Iran reached a landmark pact in July with the United States, Germany, France, Russia, China and Britain on limiting it nuclear programme to ensure it is not put to making bombs in exchange for the lifting of economic sanctions.
Since then, international delegations have been flocking to Teheran seeking business in the biggest economy to rejoin the global trading and financial system since the break-up of the Soviet Union in 1991.
Japan will decide on its sanctions, which include a ban on new investment in Iranian oil and gas projects, while watching other countries’ moves, a Japanese foreign ministry official said.
Japan’s delegation at three days of talks in Teheran beginning on Monday will be led by Masaaki Kanai, head of the Foreign Ministry’s second Middle East division, the ministry said in news release.

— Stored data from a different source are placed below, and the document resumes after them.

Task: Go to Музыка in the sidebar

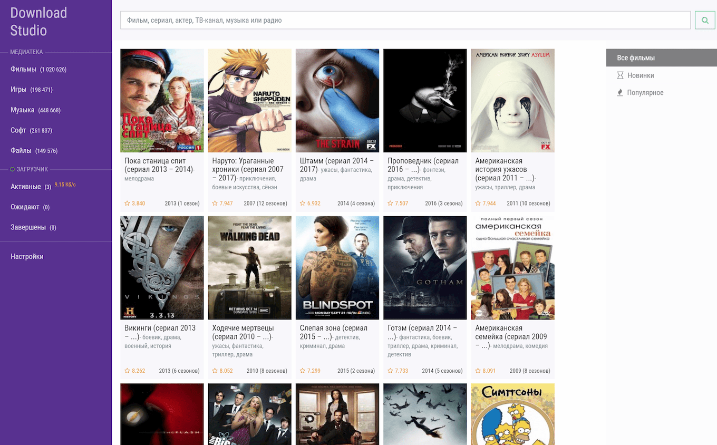Action: pos(23,110)
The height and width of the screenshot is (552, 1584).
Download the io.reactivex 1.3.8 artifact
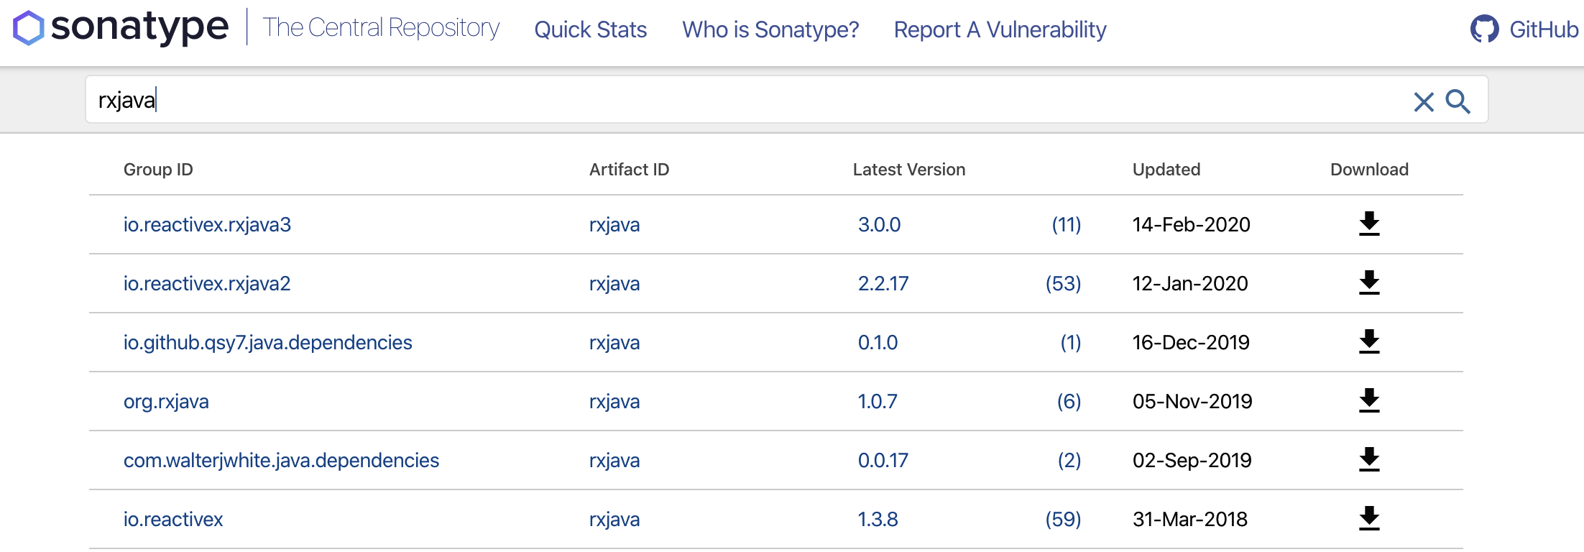coord(1369,519)
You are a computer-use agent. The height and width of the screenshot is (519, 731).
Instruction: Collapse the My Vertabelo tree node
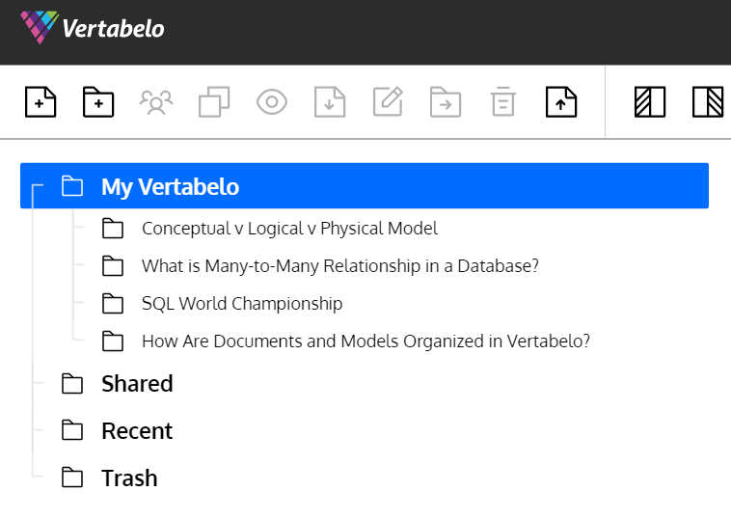[38, 186]
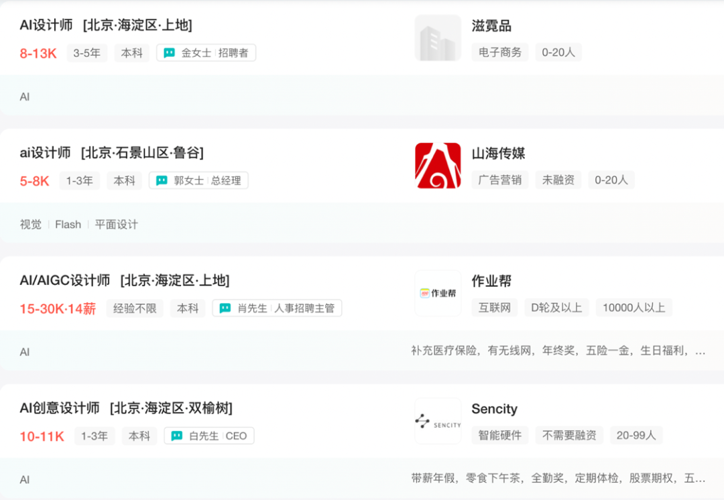Viewport: 724px width, 500px height.
Task: Click the 15-30K·14薪 salary text
Action: (x=58, y=308)
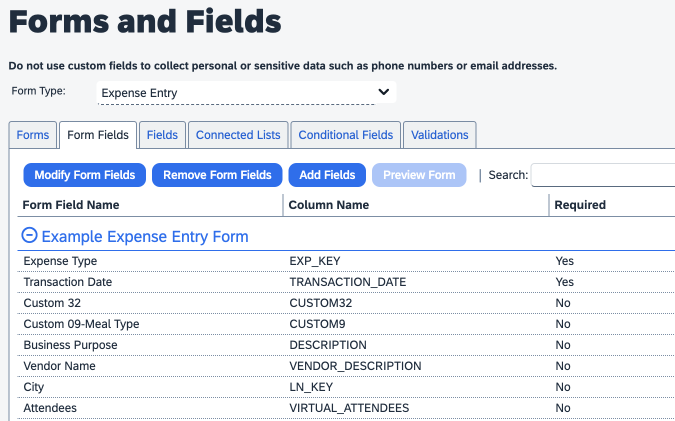Open the Fields tab
Image resolution: width=675 pixels, height=421 pixels.
pos(163,135)
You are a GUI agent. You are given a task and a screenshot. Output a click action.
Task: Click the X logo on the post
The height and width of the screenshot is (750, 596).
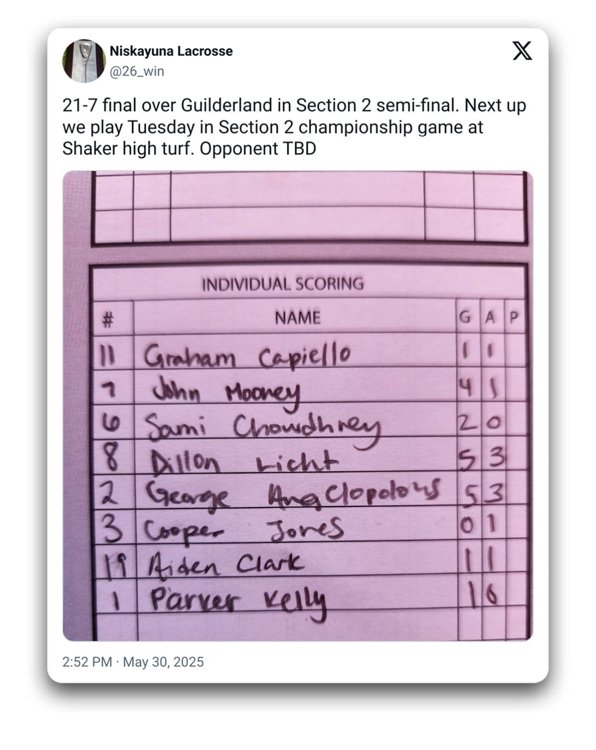click(522, 51)
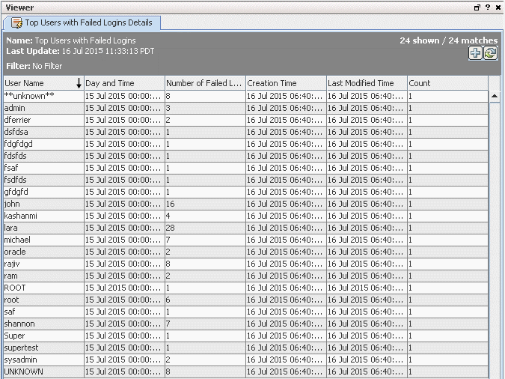
Task: Open Top Users with Failed Logins Details tab
Action: pyautogui.click(x=88, y=23)
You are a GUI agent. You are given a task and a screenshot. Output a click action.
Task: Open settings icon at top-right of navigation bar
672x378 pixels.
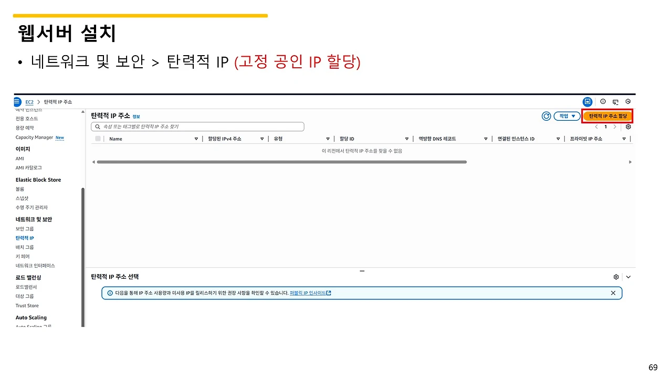click(x=628, y=101)
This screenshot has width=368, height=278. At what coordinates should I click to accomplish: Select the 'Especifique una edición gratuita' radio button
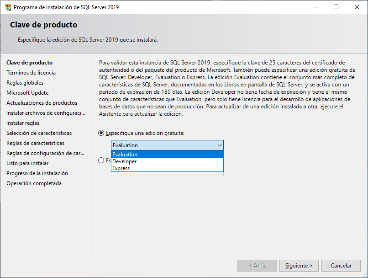pyautogui.click(x=100, y=133)
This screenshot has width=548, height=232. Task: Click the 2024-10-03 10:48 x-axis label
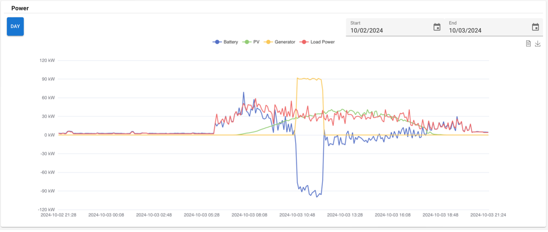(297, 215)
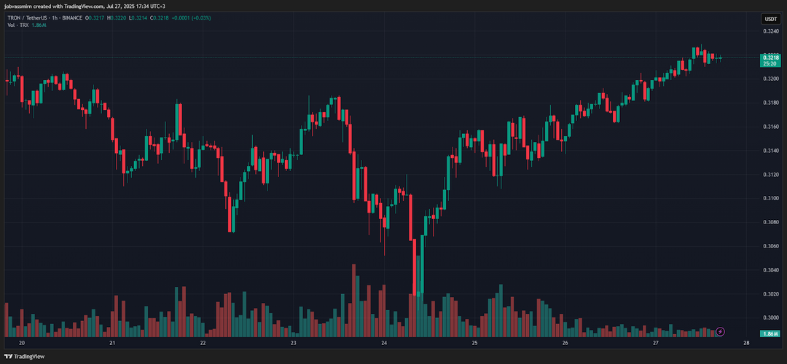Click the change value +0.0001 (+0.03%) in legend

[x=192, y=17]
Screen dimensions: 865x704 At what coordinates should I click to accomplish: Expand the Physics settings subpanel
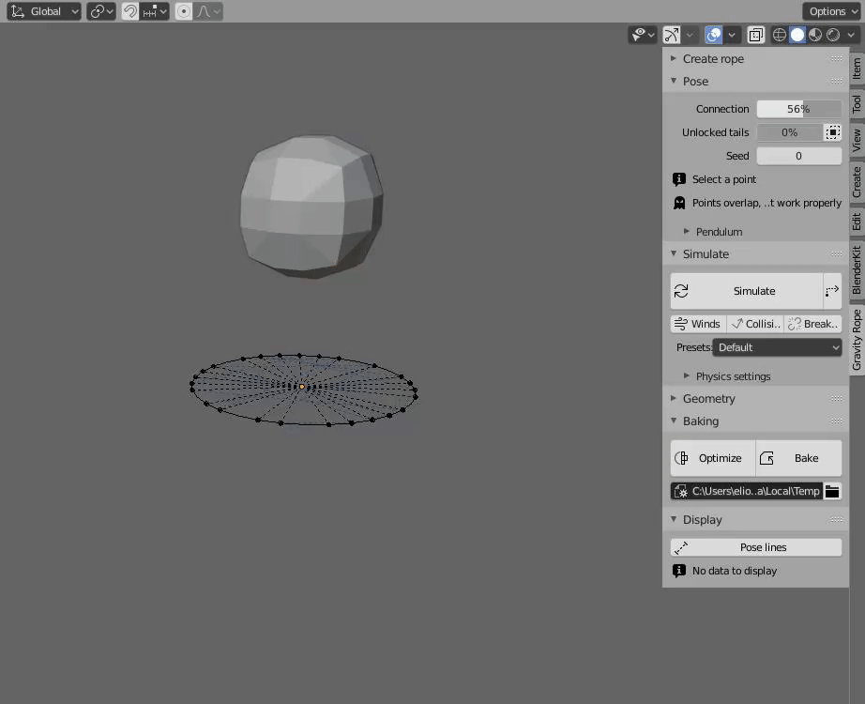coord(733,376)
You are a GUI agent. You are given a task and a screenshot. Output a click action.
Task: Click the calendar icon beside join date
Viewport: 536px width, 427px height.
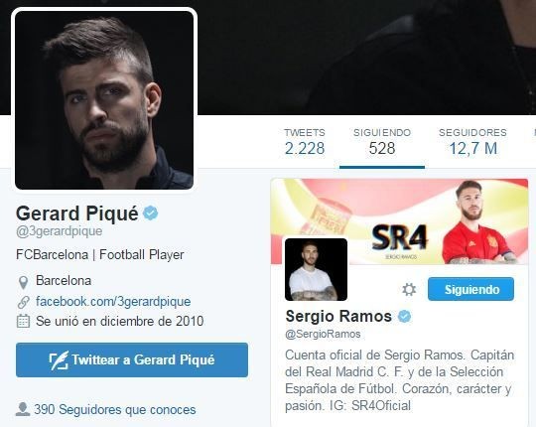pos(23,322)
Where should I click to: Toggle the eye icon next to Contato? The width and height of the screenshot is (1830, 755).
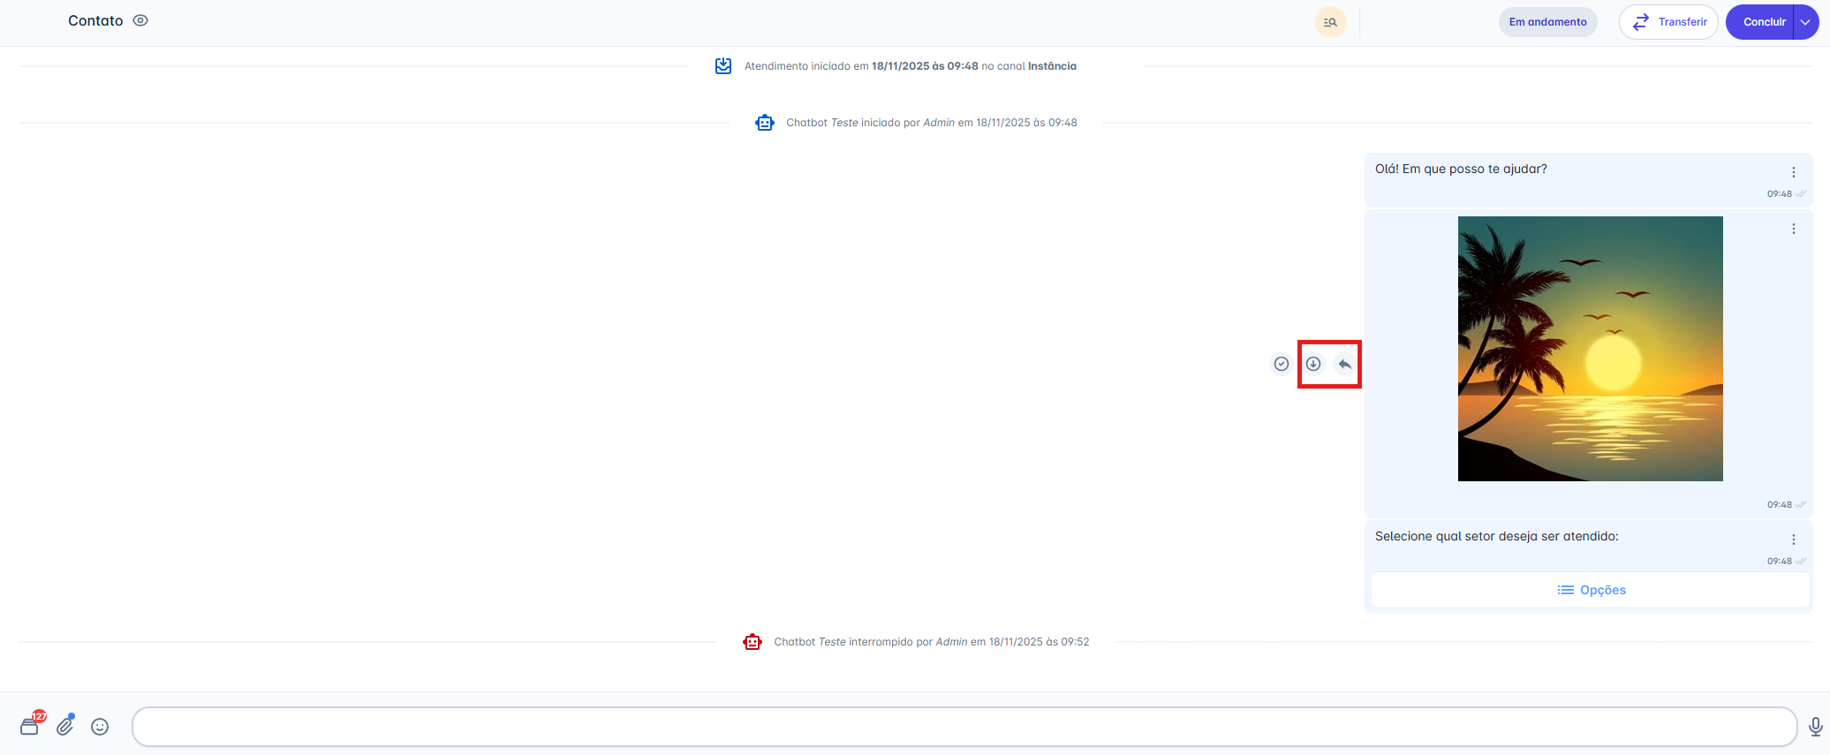(140, 20)
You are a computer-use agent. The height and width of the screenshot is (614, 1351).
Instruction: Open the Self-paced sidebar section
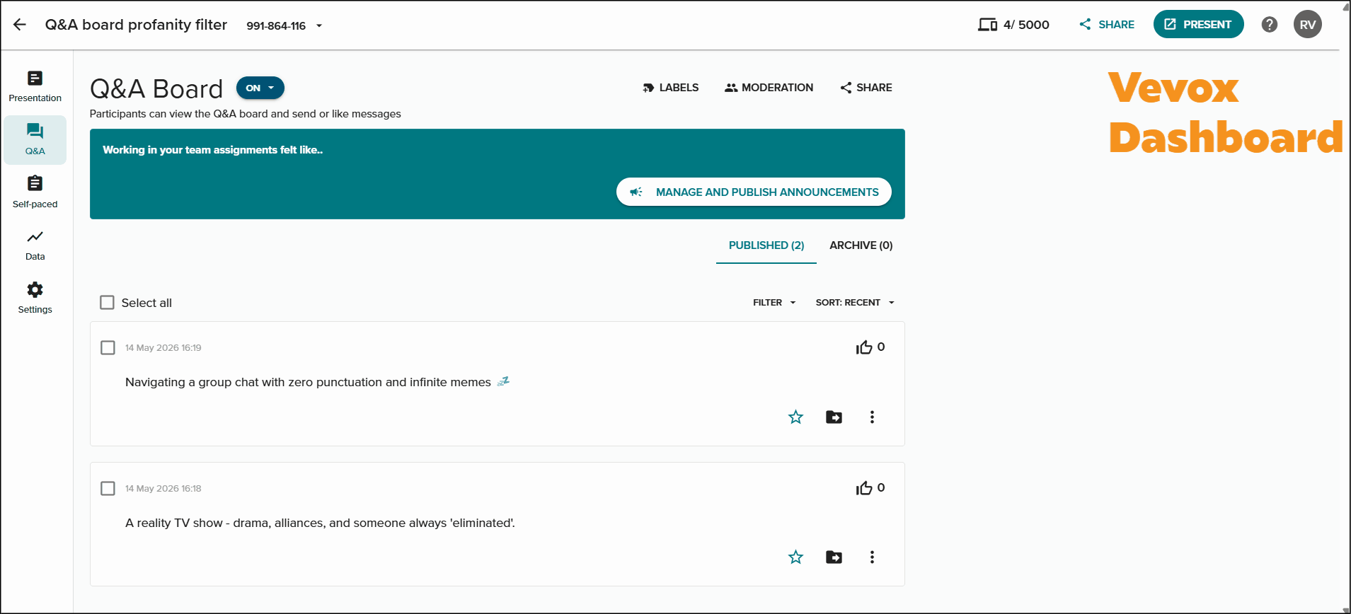35,192
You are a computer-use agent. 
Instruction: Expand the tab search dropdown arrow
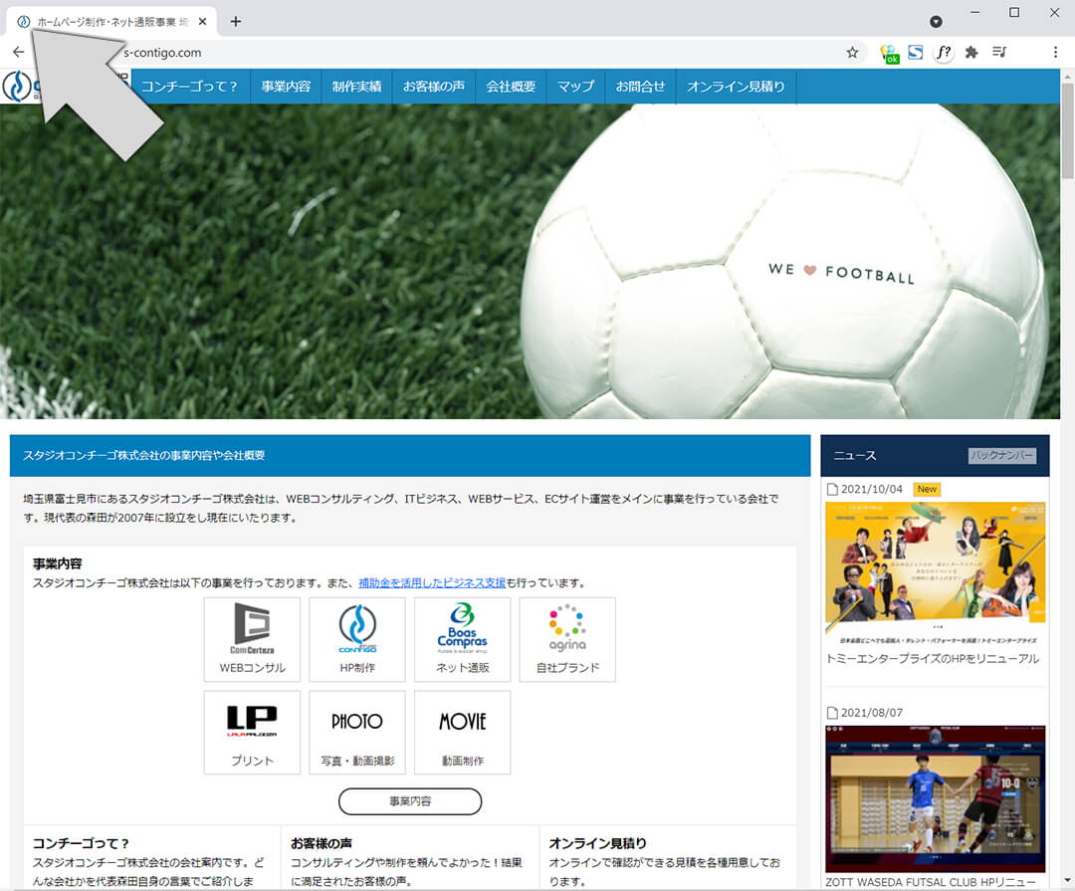[936, 21]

“We are aiming to reach an agreement as soon as possible, but nothing is definite,” the official said.
The vice minister of Japan’s Ministry of Economy, Trade and Industry, Daishiro Yamagiwa, visited Teheran last month with executives from oil companies and trading houses, and met top government officials.
Companies with representatives in Yamagiwa’s delegation included trading firm Itochu Corp (8001.T) and Inpex Corp (1605.T), Japan’s biggest energy explorer which in 2010 was forced to give up a stake in Iran’s Azadegan oil field because of sanctions.